It is heartening to see interest in statistically understanding the game of football starting to gather momentum,even if it is still very much in it's infancy.Data driven analysis both for it's own sake and to challenge some of the more entrenched views of a particular game is often a way to capture and delight new audiences.However,there are also many pitfalls along the way and there is a responsibility to ensure that one flawed,but heartfelt view of a sporting contest is not replaced by an equally incomplete and entrenched one.
Data can and is used to prove almost any preconceived notion and the chosen weapon of choice is almost always "small sample size".Cherry picking limited data,usually relating to one particular team and spread over just one season should be a clear warning note.The data collection process can be labourious and time consuming and therefore it's often beyond temptation to resist a headline grabbing post based on limited,unusual but almost certainly random fluctuations from the norm.
To illustrate this point here's a slightly contrived example.Last season,Team B had a longest run of 2 consecutive away wins,whilst Team M's longest sequence lasted just one game.Team B's sequence of away wins was 30% above the league average and Team M's was 40% below it.Notice how the use of percentages enhances the (non) effect.B were Blackpool and M were Manchester United.That's not to say that amusing footnotes to an EPL season such as this are not of interest,but they are trivia and not repeatable lasting trends.
Randomness exists and there's no reason to expect it to be absent from sporting events no matter how strong a pundit or analyst wants to be able to fully explain what occurs on the field.Players and ex players,who tend to make up the majority of football pundits in the UK,can be excused for erring on the side of talent as the only factor that goes towards deciding a football match.It must be difficult enough to stay focussed while plying your trade in front of 50,000 passionate fans and it would hardly help if you allowed the nagging possibility into your head that luck will play a part in the game's outcome.Talent plays it's part and that can be measured reasonably well,but chance also contributes and that has to be accounted for.
So is larger sample sizes the way to go?
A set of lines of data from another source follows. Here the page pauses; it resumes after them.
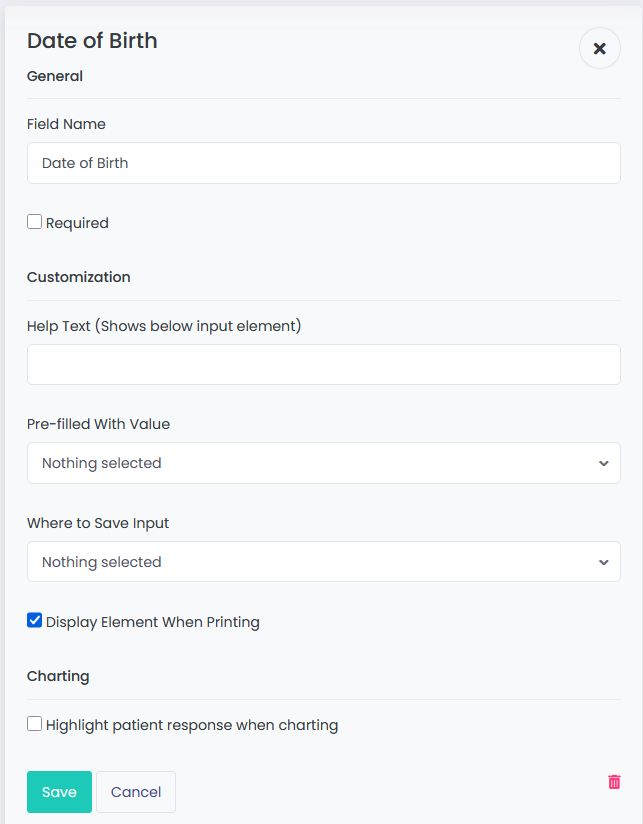Focus the Field Name text box
The image size is (643, 824).
click(324, 163)
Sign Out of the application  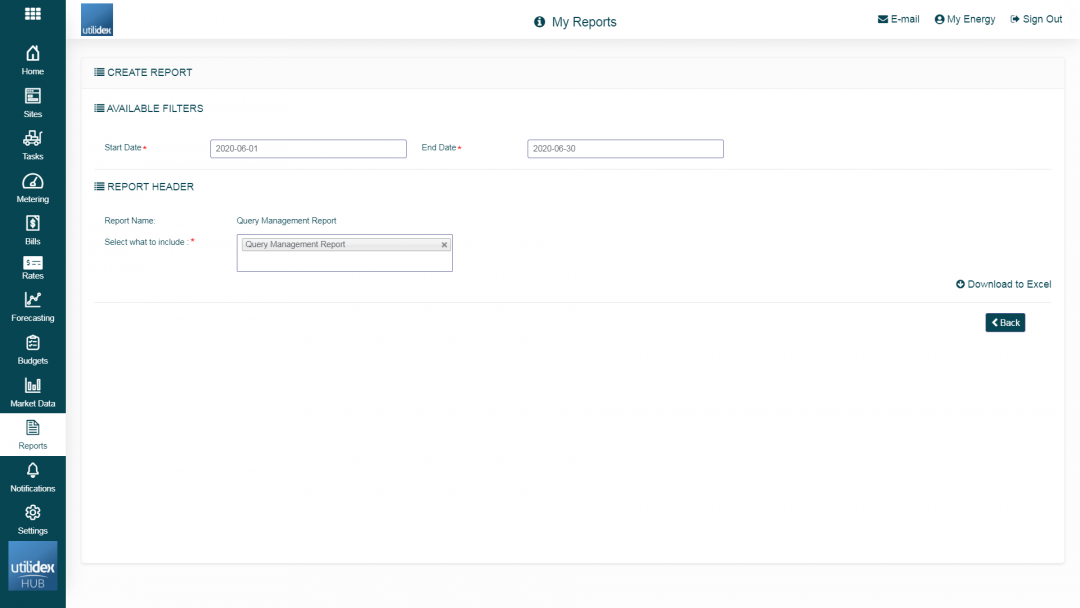point(1036,18)
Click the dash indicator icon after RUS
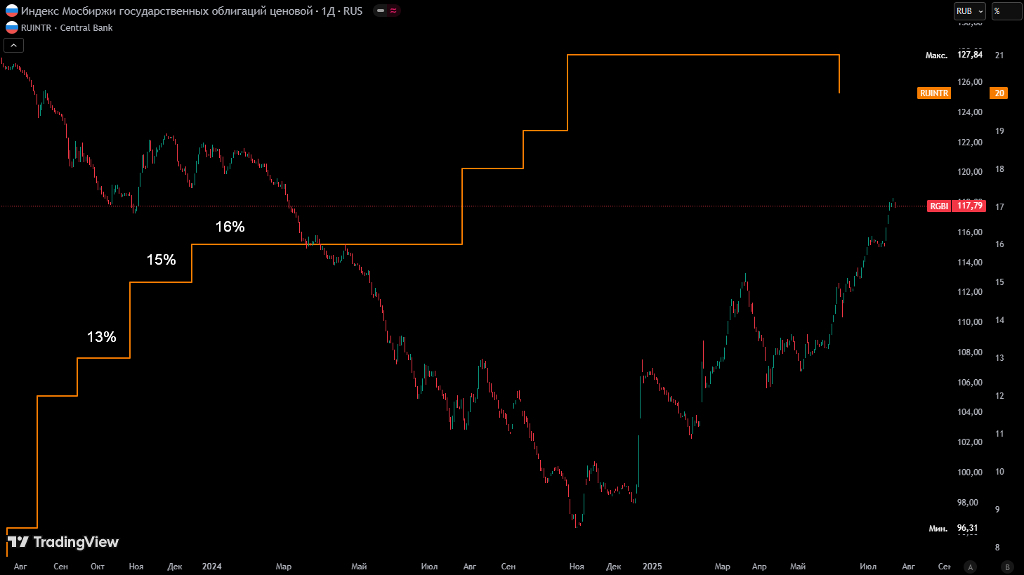The width and height of the screenshot is (1024, 575). click(x=381, y=11)
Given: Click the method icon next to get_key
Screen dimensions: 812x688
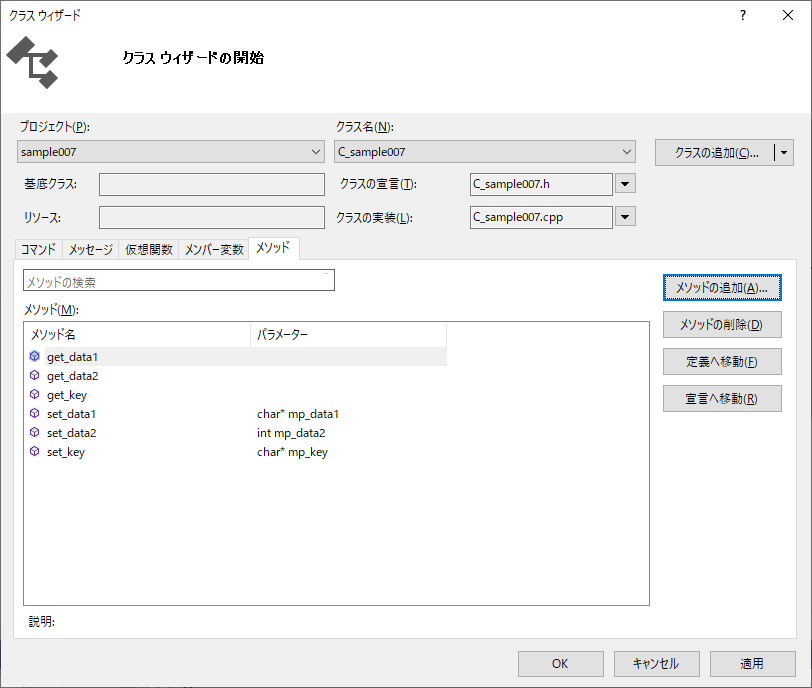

Probably.But here too we must tread carefully.Here's another (even more contrived) example.You find an obscure league,but can find no record of match results or league tables,but you do find shot,corners,possession data etc and you use this to construct a predictive algorithm and subsequently to predict the results of many games.A friend who is familiar with the league then provides you with many season's worth of results.So you batch up every game where you predicted that the home team had a 40% chance of winning the game (there are conveniently exactly 100 games in the sample).To your delight you find that your predictions match reality extremely closely.40% of the home teams actually won.
However,your friend quickly points out that half of your 100 games involve very poor teams hosting very good teams,(he estimates the home sides have about a 10% chance of winning) and the other 50 games involve very good teams (with a 70% win chance) hosting poor sides.As you knew nothing of the league none of these facts were apparent to you,but the poor sides on average won 5 of their 50 games and the good home sides won 35 games.Combined they gave you your predicted 40% strike rate despite you wildly overestimating the ability of half of the group and wildly underestimating that of the other half.
The above scenario has been exaggerated for effect,but all groups of large samples suffer from the same problem.Hidden errors or uncertainties exist and can conspire to make a sample of games appear perfectly consistent with our preferred view of the world by simply cancelling each other out.
The rise in independent analysis of sports has arisen in the past through a dissatisfaction with more traditional,subjectively based viewpoints and so there lies a responsibility to fully investigate our methods for any unseen systematic bias in the data,reject spurious sample data no matter how seductive the conclusion may be and generally resist the temptation to love our models too much.
In the next couple of posts I'll show how deeper scrutiny of large samples of games can reveal competing factors that could easily be missed,but once revealed give us a better insight into how the in running win probabilities change depending upon the current game situation.